TO THE EDITOR:
I am writing in response to the Address "Prometheus and Zeus: the Future of Orthopaedic Health Care" (77-A: 1295-1300, Sept. 1995), by Dick. The Greek analogy certainly is thought-provoking; however, it is incorrect. The battle is not between the old and the new. Insurance companies have been in existence for quite a long time, and they have constantly introduced new products to increase their profits. Managed care is currently a very successful product because it answers the need of business and government to cut the cost of health insurance. Patients initially enjoy the concept of managed care because it is not insurance; it is prepaid medical care. Managed care is analogous to automobile insurance that pays for maintenance. Managed care controls cost by negotiating discounted work in exchange for guaranteed volume. The managed-care provider extracts a fee in exchange for the service of matching patients with doctors. They limit their financial liability in two ways. First, to use the automobile insurance analogy, they arrange for discounted fees with only a number of garages. Second, they limit what they cover. For instance, they may cover oil changes and lube jobs, but you can have them only twice a year, with generic oil, even if you and your mechanic believe that you can prolong the life of your engine with three oil changes a year. They also do not cover major collisions and, in the fine print, it may say that they do not cover hood repairs and small dents in the door because they do not believe that they affect the function of your car. In fact, they are practicing automobile repair without a license. The mechanic is fully liable for any engine breakdown or apparent imperfections in the automobile despite his or her limited freedom to practice automobile repair as he or she sees fit. Because most people are not involved in automobile collisions, this type of automobile insurance would be very profitable for many years. As time goes on, however, more people may become disgruntled with the lack of service. Eventually, they will become angry with their mechanic. The greedy mechanic is the obvious cause of their maltreatment because their insurance company told them that they were fully covered.

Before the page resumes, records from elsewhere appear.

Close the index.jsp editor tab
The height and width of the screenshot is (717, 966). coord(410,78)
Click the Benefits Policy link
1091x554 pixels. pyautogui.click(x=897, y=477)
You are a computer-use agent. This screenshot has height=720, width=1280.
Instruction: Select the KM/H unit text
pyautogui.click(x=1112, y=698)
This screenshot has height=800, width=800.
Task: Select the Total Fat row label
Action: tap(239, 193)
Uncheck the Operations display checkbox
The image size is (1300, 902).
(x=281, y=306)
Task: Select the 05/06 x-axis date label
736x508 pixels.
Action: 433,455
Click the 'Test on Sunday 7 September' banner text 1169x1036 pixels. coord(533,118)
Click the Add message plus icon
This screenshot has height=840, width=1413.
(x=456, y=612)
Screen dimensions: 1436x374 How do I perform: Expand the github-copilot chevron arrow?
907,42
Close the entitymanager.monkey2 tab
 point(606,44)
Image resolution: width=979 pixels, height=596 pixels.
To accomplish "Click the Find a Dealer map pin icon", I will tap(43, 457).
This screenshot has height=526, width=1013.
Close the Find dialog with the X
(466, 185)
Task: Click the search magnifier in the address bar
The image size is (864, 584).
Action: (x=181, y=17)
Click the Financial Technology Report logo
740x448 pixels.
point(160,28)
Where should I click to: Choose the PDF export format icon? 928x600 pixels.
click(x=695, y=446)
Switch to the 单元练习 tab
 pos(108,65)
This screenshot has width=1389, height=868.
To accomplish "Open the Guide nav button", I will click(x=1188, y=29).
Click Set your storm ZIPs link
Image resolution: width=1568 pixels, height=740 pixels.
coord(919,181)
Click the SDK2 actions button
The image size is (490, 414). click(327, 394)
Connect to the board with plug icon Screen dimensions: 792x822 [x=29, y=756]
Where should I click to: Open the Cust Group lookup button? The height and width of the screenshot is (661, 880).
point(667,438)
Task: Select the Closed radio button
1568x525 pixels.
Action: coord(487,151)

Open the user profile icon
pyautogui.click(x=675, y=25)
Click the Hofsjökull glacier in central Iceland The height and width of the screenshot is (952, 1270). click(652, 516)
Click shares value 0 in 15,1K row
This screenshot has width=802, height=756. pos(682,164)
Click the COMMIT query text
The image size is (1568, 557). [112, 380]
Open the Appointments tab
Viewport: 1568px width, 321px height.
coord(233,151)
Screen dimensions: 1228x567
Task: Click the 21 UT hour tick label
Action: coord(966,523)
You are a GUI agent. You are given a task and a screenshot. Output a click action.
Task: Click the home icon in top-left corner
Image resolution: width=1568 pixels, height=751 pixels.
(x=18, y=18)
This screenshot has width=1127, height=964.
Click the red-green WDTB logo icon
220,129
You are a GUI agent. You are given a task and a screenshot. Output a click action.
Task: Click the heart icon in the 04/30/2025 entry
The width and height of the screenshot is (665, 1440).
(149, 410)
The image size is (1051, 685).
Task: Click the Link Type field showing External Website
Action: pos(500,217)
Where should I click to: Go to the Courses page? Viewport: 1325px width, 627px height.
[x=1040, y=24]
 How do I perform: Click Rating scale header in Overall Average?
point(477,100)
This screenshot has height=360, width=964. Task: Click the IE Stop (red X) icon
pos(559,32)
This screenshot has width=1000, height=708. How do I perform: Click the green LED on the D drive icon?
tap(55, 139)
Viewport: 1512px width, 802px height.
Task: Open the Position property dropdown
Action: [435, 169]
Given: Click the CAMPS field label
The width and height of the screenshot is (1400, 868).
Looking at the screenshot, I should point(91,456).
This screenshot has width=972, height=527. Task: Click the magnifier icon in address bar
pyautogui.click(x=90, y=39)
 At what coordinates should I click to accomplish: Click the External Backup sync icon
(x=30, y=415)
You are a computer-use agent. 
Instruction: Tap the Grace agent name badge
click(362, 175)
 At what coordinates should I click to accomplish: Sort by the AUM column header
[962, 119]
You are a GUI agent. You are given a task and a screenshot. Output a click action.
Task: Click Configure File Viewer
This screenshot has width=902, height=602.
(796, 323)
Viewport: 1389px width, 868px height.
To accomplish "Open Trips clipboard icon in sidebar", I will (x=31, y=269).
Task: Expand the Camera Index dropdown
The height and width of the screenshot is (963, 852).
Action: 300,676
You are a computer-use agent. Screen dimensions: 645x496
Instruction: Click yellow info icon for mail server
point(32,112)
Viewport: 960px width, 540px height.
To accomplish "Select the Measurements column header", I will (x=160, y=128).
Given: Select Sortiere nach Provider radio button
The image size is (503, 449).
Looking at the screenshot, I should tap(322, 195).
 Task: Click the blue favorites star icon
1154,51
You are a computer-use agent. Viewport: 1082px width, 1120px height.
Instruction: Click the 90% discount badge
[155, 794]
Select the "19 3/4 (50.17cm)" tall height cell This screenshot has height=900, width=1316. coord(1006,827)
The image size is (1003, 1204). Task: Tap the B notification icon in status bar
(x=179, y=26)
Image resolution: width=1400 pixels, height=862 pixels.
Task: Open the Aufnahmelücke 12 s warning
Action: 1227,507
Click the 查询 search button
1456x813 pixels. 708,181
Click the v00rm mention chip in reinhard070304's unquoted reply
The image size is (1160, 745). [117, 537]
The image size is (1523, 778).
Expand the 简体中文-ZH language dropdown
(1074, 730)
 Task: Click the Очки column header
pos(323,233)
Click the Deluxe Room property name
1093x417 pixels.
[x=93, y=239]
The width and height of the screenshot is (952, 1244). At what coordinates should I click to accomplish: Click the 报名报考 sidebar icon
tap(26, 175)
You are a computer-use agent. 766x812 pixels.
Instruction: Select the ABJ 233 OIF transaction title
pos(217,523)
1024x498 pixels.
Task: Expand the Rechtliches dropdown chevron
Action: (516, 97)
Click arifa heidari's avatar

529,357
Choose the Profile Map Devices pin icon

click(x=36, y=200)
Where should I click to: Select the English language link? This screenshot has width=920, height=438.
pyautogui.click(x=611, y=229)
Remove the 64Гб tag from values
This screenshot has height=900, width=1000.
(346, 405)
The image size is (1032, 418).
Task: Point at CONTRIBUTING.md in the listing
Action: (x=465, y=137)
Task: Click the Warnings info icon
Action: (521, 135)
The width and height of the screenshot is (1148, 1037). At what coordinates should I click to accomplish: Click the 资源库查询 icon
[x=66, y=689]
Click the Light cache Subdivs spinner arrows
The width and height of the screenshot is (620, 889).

This is the system that Dr. Dick states is here and that we must embrace. I disagree. As I stated, the battle is not between the old and the new. The battle is between our obligation to patients and the financial plans of a few chief executive officers. The number of patients who are maltreated, undertreated, and diagnosed late will no doubt increase as the financial pressure is increased. I believe that two real issues, morality and liability, need to be addressed in detail by the leaders of physician groups. Unlike a mechanic, we have a moral obligation to treat all of our patients to the best of our ability. Now, more than before, physicians are taking calculated risks. The chance of an abnormality is low, therefore a radiograph is not made. However, this not only leads to mistakes but also does not take into account what is often called the art of medicine. Many of us have made radiographs to relieve a patient's anxiety because he or she has a pain similar to that of his or her neighbor who was recently diagnosed with cancer. However, some managed-care providers cannot fit that into their algorithm. I was once told that we have an obligation to treat all of our patients as if they were our mother not our mother-in-law. We should do the best that we can, and when we have a question we should probe with the resources available. Managed care discourages this and, to a large extent, is at odds with our vocation.
The second issue is liability. We are liable for our patient's well-being as if we had access to all possible resources. Managed care has tied our hands, but they have done nothing to decrease our liability. Physicians have tried to decrease their liability with letters to managed-care companies stating why a test or procedure is necessary. This system cannot continue to exist.
I am aware that organizations are fighting for some changes, including an "any willing provider" provision. However, I believe that the members of the orthopaedic community who have the voices that can be heard should be the most vocal leaders against managed or rationed care. I believe that our professional organizations should concentrate their efforts on educating the public. Most managed-care companies have large advertising budgets that cloud the issues and mislead the public. Certainly, our efforts could not equal theirs but we should try to balance the scale so that the public can truly be educated consumers when choosing a health-care plan. Most patients are unaware of how managed care works and of the negative impact that it has on their health care. Time and money have been wasted lobbying the government to maintain the status quo. The status quo is no longer an option. However, we must educate the public and their employers regarding managed or, actually, rationed care for they are the ones who make the choices. I hope that Dr. Dick changes his attitude.
John Manta, M.D.: 7383 Eldorado Court, McLean, Virginia 22102.